Adrien nous a envoyé un commentaire à propos de son premier vol en solo. Le sien ne s’est pas bien passé et il nous le raconte. Voici donc son retour d’expérience avec quelques remarques qui pourraient intéresser les futurs lâchés ainsi que les instructeurs.

J’aurais aimé que mon premier vol solo se passe comme ceux qui l’ont raconté sur votre site. Malheureusement ça ne s’est pas passé si bien que ça. J’avais un peu plus de 13h de vol quand mon instructeur après quelques tours de piste m’a dit de continuer tout seul. Je m’y attendais un peu mais peut-être pas ce jour là. Je ne sais pas ce qui s’est passé mais j’ai été sacrément refroidi. Quand il est sorti de l’avion j’ai commencé à stresser, est-ce que je vais y arriver, est-ce que je ne vais pas oublier un truc, mal arrondir. Quand j’ai fait mes vérifications avant de décoller, j’avais beaucoup de mal à me concentrer. J’ai fait un ou deux zig zag au décollage. En vent arrière j’ai essayé de me concentrer. Ca na visiblement pas marché, j’ai fait un gros rebond à l’atterrissage. Mon instructeur m’a dit que je n’avais pratiquement pas arrondi et qu’en voyant le sol arriver j’avais trop tiré sur le manche et trop tard. Ca s’est bien terminé pour l’avion, pas pour moi. Je me demandais vraiment ce que je faisais là. Mon instructeur a essayé de relativiser les choses mais moi j’avais eu chaud. Il m’a repris en double et avec une interruption qui m’a obligé à me réentrainer j’ai été lâché après 17h de vol. C’était un peu un soulagement mais je n’ai pas connu la joie communicative des pilotes qui racontent leur premier solo sur votre site. Voilà l’histoire. Il y a des choses intéressantes dans l’article, faire les choses les unes après les autres sans se prendre le chou avec l’atterrissage c’est ce que je retiens.

| Lignes de données |
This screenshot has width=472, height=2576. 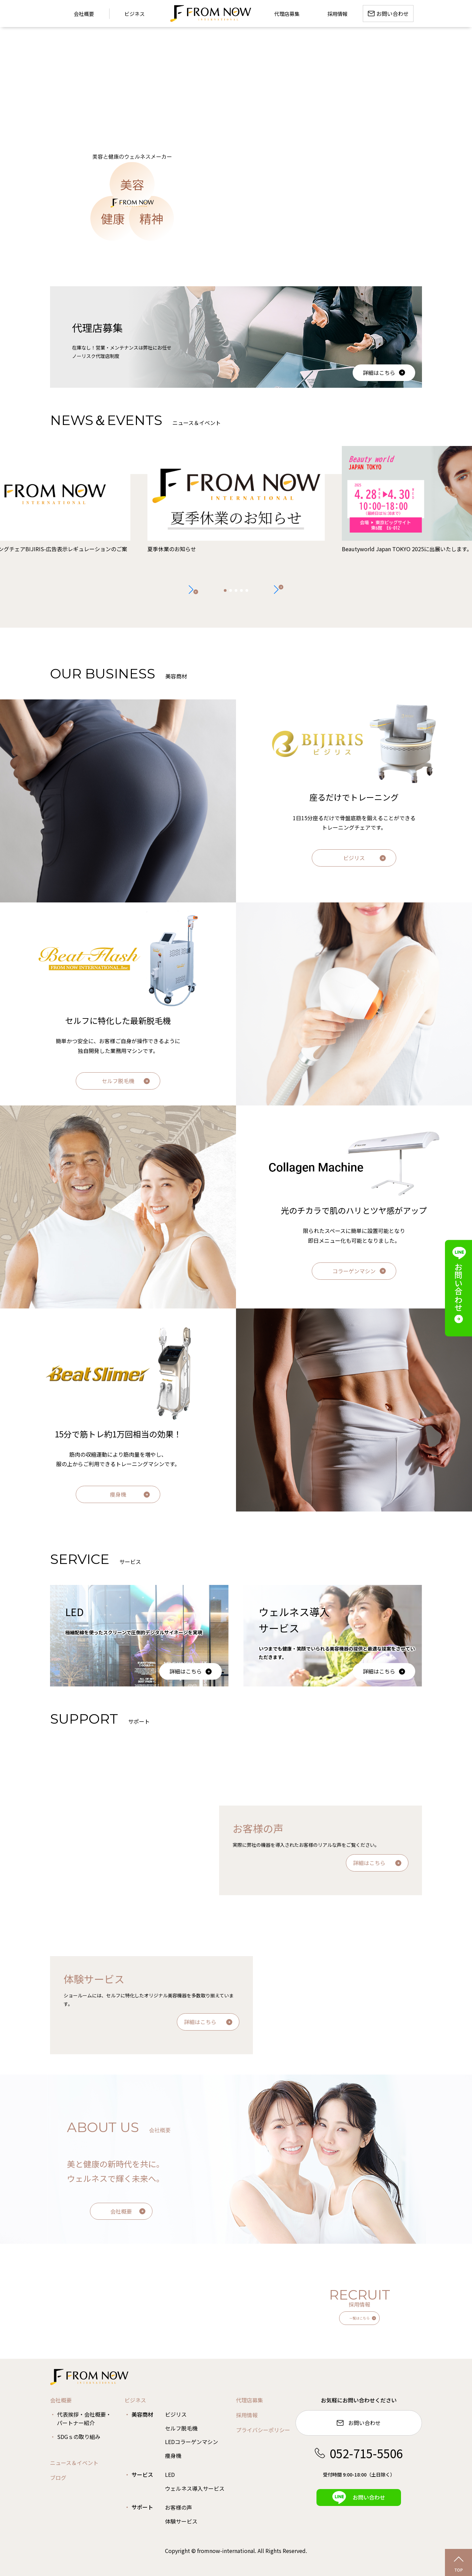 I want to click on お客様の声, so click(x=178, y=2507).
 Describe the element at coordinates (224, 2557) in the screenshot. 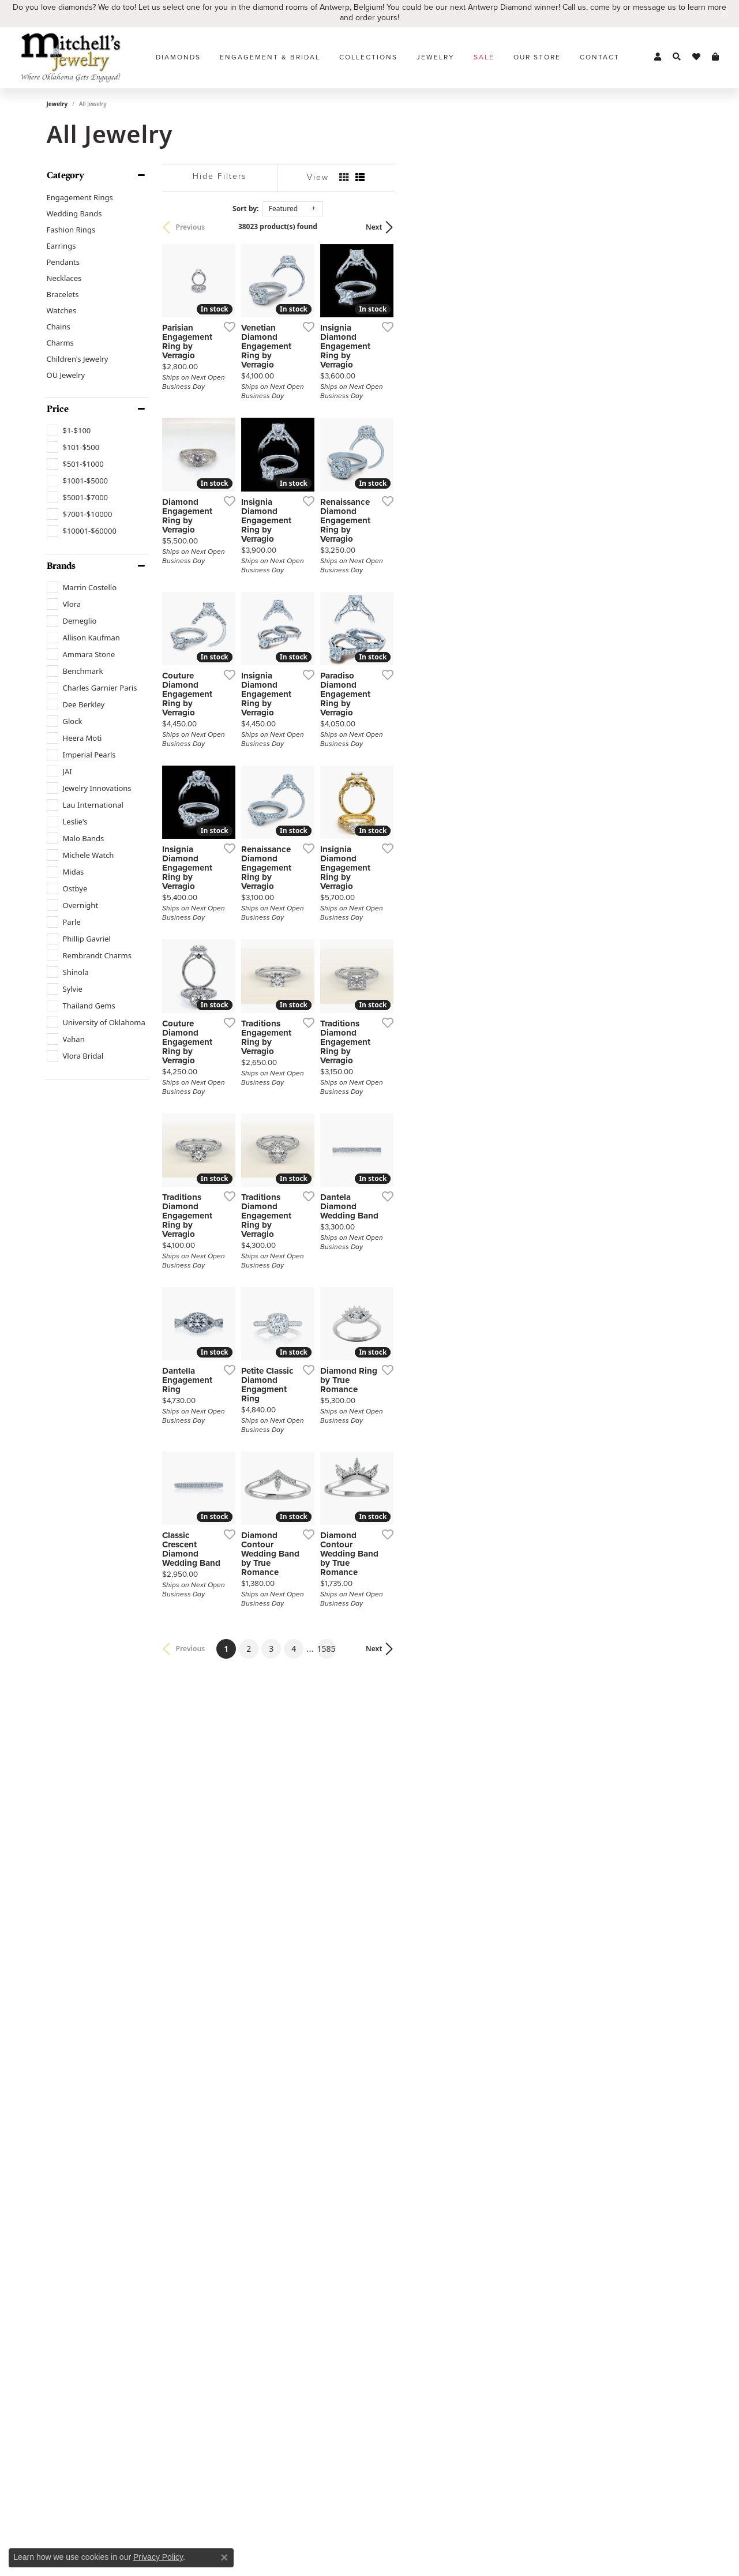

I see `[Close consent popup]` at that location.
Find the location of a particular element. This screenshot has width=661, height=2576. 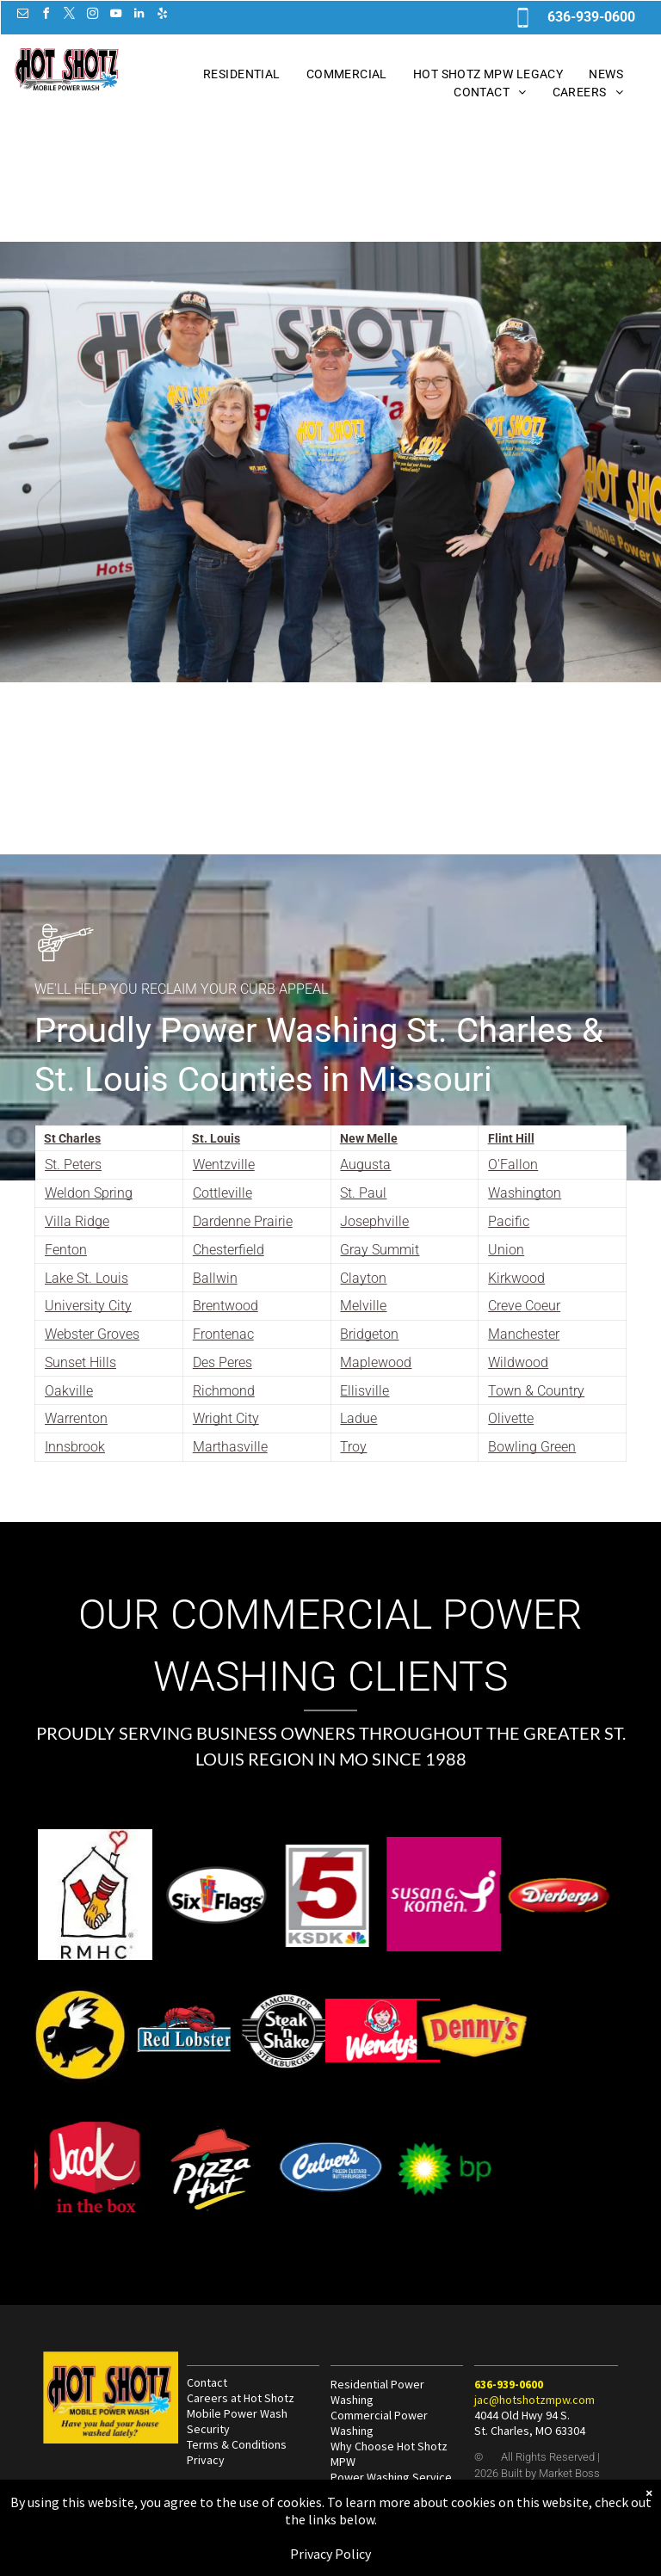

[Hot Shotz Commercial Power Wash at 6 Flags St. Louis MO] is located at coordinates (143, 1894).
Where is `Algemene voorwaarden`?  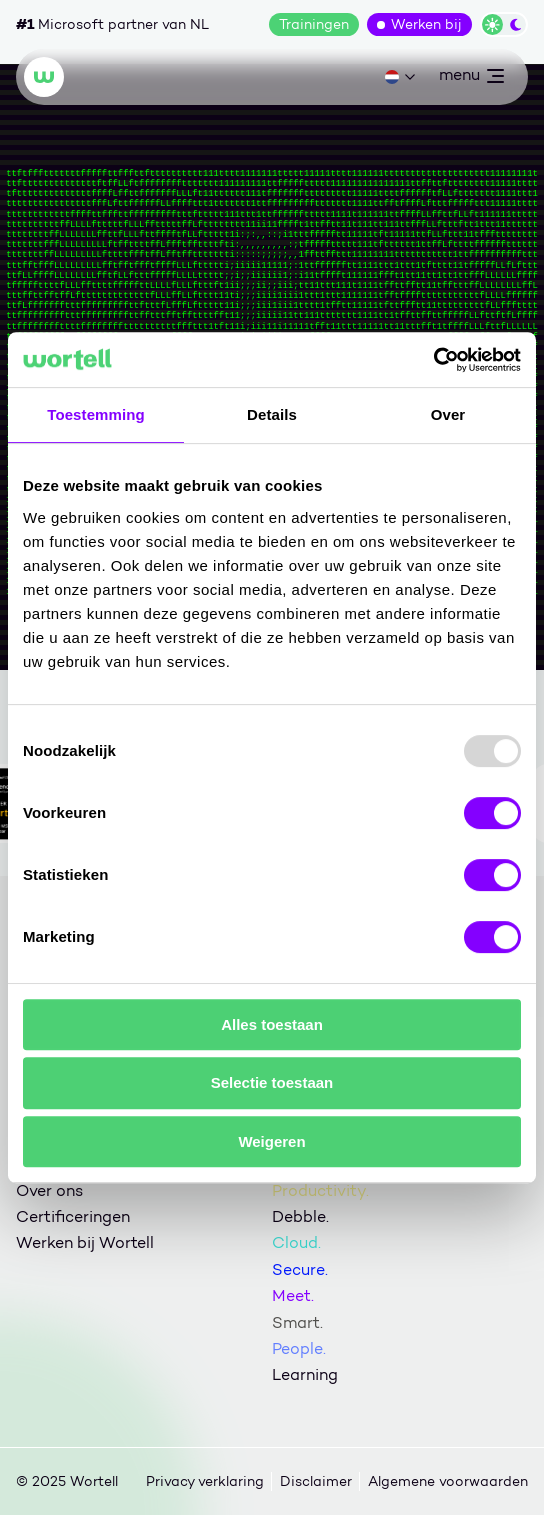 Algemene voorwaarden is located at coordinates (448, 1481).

| Vos consignes |
Reprenez le récit du premier vol solo d'Adrien et poursuivez-le à partir de sa dernière phrase.

| Réponse rédigée |
Commentaires

Adrien est aujourd’hui lâché et il n’a plus à priori de problèmes pour arrondir. La différence entre le premier lâcher et le second vol en solo c’est une compétence qui s’est forgée avec les heures de vol et qui du coup devient beaucoup plus robuste aux menaces externes, ou internes comme celle à laquelle Adrien a été confrontée : le stress.

On ne lâche pas un élève après un bon tour de piste, on le lâche après plusieurs séries de bons tours de piste. D’une part pour avoir des certitudes quant à la réelle capacité de l’élève à voler seul, c’est quand même indispensable, et d’autre part pour avoir une marge de sécurité au cas ou … Au cas ou un petit vent de travers se lève, un changement de piste imprévu… Son absence d’arrondi fait penser à un symptôme de stress extrême, il n’était plus dans l’avion, avec notamment un pilotage heurté qui est un symptôme également de stress.

Je ne sais pas si Adrien est d’un naturel anxieux ou pas ? Instructeur, on perçoit en général quelques signaux de nervosité ou d’anxiété, on en discute avant le lâché si on a un doute ou pour tenter de relativiser les choses en s’appuyant sur ses prestations pour lui transmettre de la confiance en soi : « Ça c’est super bien passé, tu fais le même chose ». Un pilote doit percevoir son réel niveau de compétence, débutant il n’est pas forcément le mieux placé pour l’analyser. C’est là que l’instructeur a son rôle à jouer et il ne doit pas hésiter à faire du renforcement positif sur les capacités de son élève(sans en rajouter bien sur).

Il peut y avoir des cas plus pernicieux. Certaines personnes particulièrement anxieuses développent des stratégies, conscientes ou inconscientes,  destinées à masquer leurs symptômes de stress. L’instructeur pense avoir un élève solide nerveusement alors que ce n’est pas le cas et que ce dernier sera susceptible de voir ses capacités se liquéfier face à l’imprévu. J’ai rencontré un élève comme ça. Le mien, il n’a même pas réussi à décoller ! Il était tétanisé (au moins les pieds !) : lors de sa course au décollage il est passé de la piste en herbe à la piste en dur avec un Rallye ! Tout s’est bien terminé, le terrain était grand. Un message à Adrien : autour de moi je ne connais aucun pilote qui n’ait pas fait un rebond.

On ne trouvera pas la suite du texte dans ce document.